I've been revisiting places from my past over the last few weeks. Nothing planned, it just happened that way, but it has felt slightly strange.
So a little while ago I went back to Liverpool. This was strictly a work trip, aimed at starting a conversation with a social enterprise (I hate that term) we might be able to work with.
I ended up lugging a huge overweight laptop around, so I had less time than you might expect for sightseeing - the places I spotted or remembered were either significant or just a little random
Now for over two years, immediately after leaving University, I lived and worked on Merseyside. That is, I lived on the Wirral and worked in centre of Liverpool.
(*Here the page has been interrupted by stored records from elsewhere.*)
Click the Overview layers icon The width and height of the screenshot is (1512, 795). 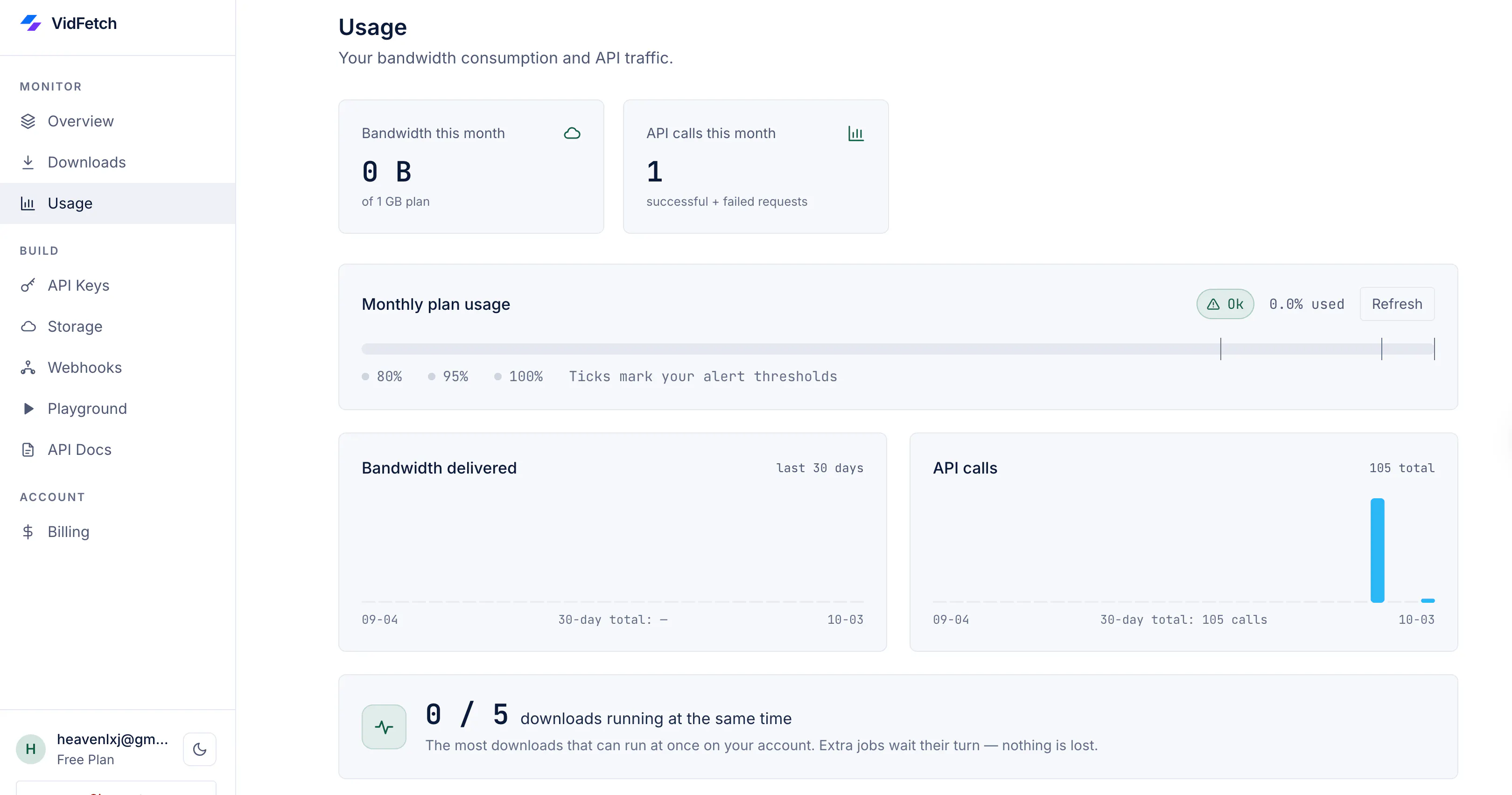[28, 121]
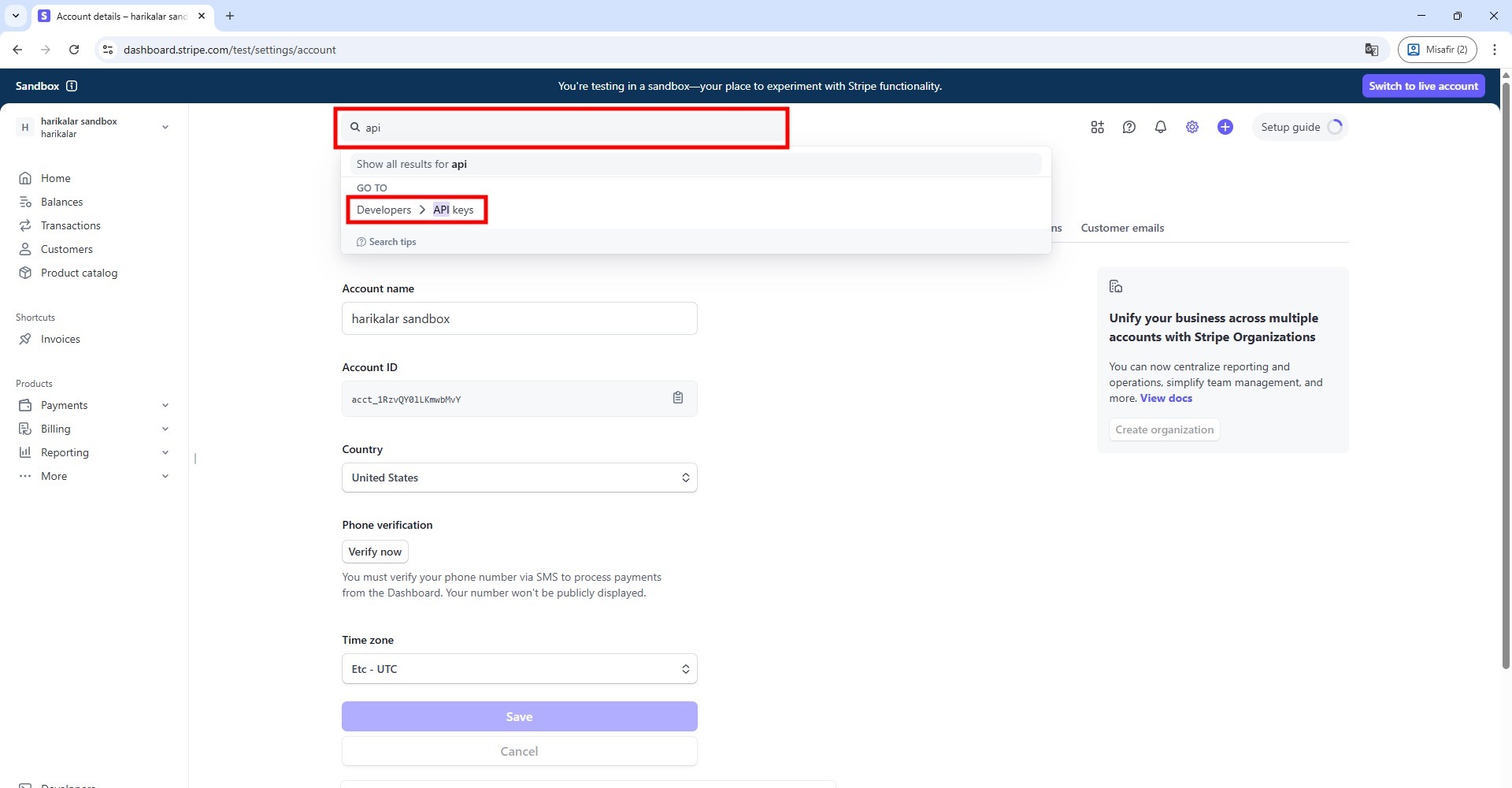This screenshot has height=788, width=1512.
Task: Open the Country dropdown
Action: click(519, 478)
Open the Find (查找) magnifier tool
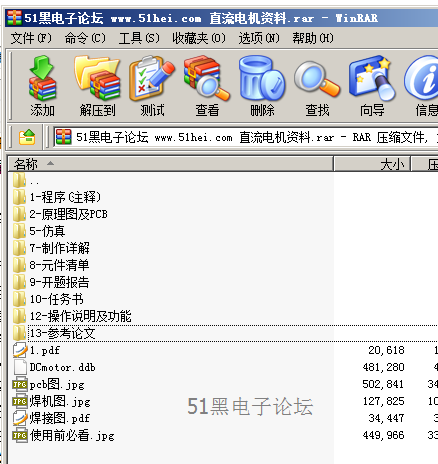 click(x=317, y=86)
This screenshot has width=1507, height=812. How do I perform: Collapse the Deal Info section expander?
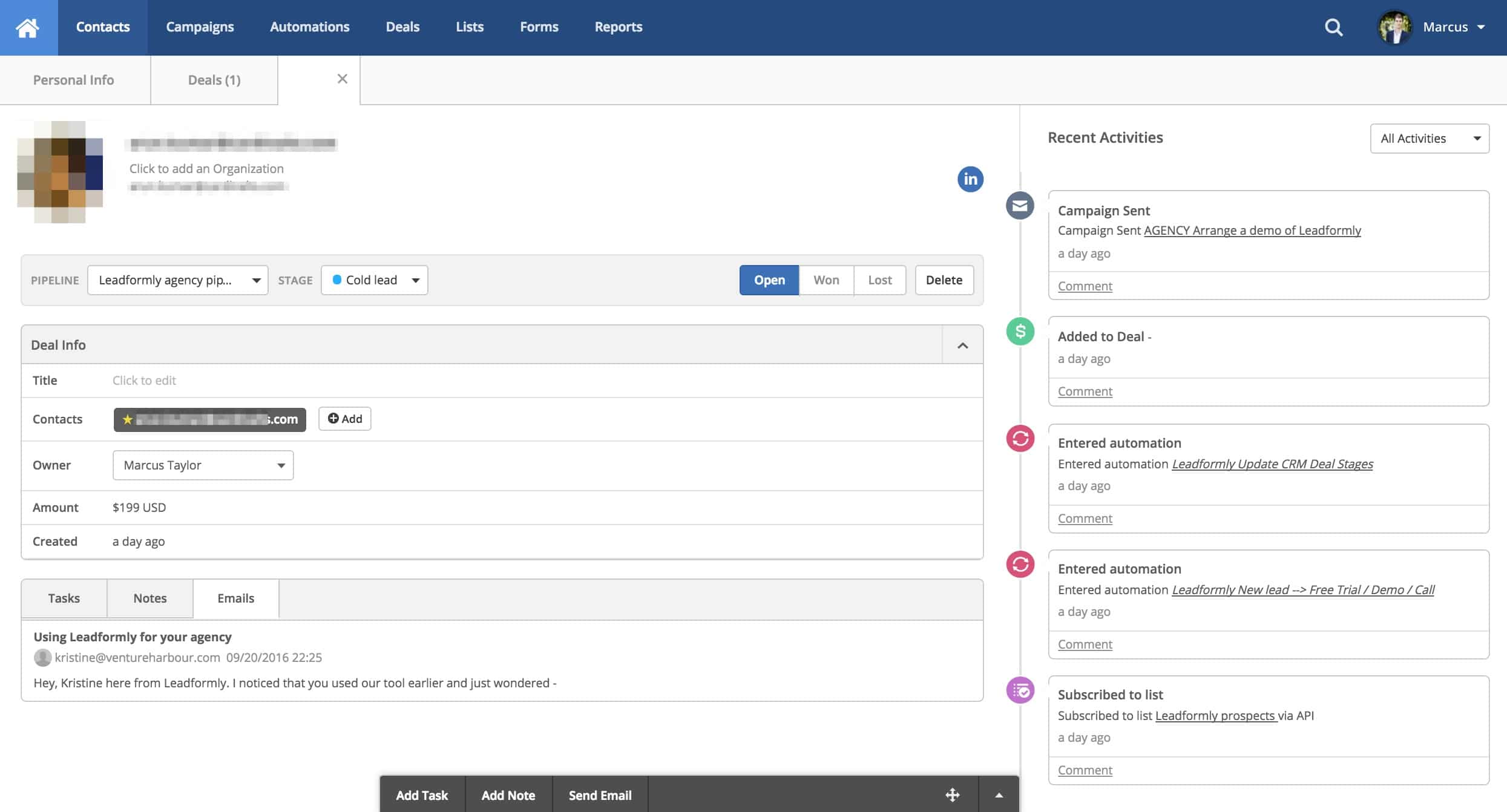[961, 345]
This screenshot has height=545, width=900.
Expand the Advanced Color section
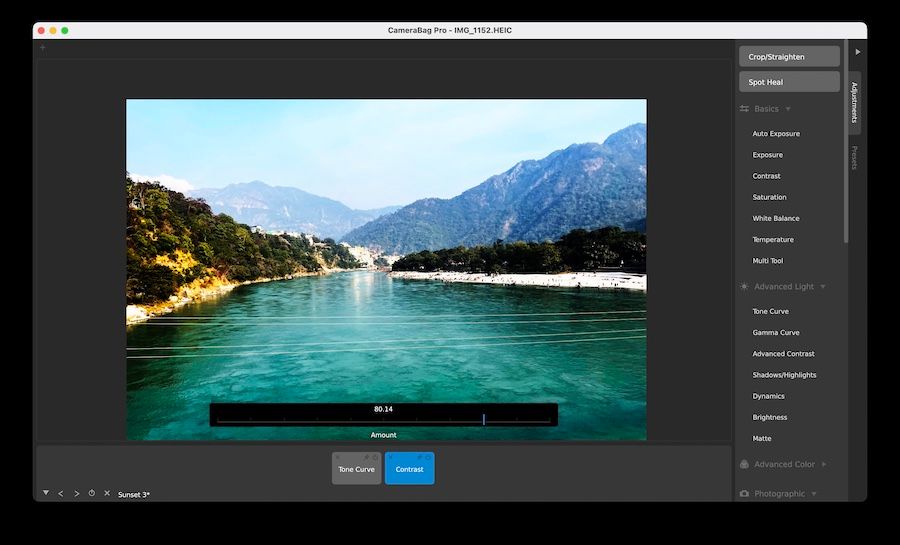tap(823, 464)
There used to be an old Plessey factory and offices off of Dale St, on Cheapside (demolished now).
For the trip, all we did was walk along Lime St/Renshaw St and up Mount Pleasant to the Catholic cathedral, visited some offices, had a snack in the cathedral coffee shop and walk back the same way. So we barely touched the surface of the city. But it did strange things to my head, all the same.
Liverpool has been through a lot of development and change. So the old Lewis's is closed (with the 'statue exceedingly bare' that people used to meet beneath), and looks rather sad, while cathedral seemed virtuall unchanged. Similarly the Everyman theatre, where I saw The Warp, presided over by Ken Campbell in the early '80s. Apparently the Everyman is about to undergo some significant refurbishment and will be closed for a couple of years.
A lot of the buildings, on Hope St (which joins the cathedrals of course, and used to have late night jazz club/drinking dens in some of the basements - sounds romantic perhaps in hindsight, but I just remember them being very sleazy and violent), and Mount Pleasant, seemed unchanged - spruced up even; they seemed oddly new/old. When I was there origninally, it had been in the dark, sad days of Thatcher, and the heavy-handed policing that led to the Liverpool riots (in Liverpool 8, not Toxteth, please).
From the top floor of the bright, managed offices we could see across the city, and of course the Liver Building dominated the view. That seemed wholly unchanged from the distance.
The other place of significant note was the Great Court of the British Musuem - which I can recall when it was first opened, and the Duke of Edinburgh was such a repellent visitor for the first day.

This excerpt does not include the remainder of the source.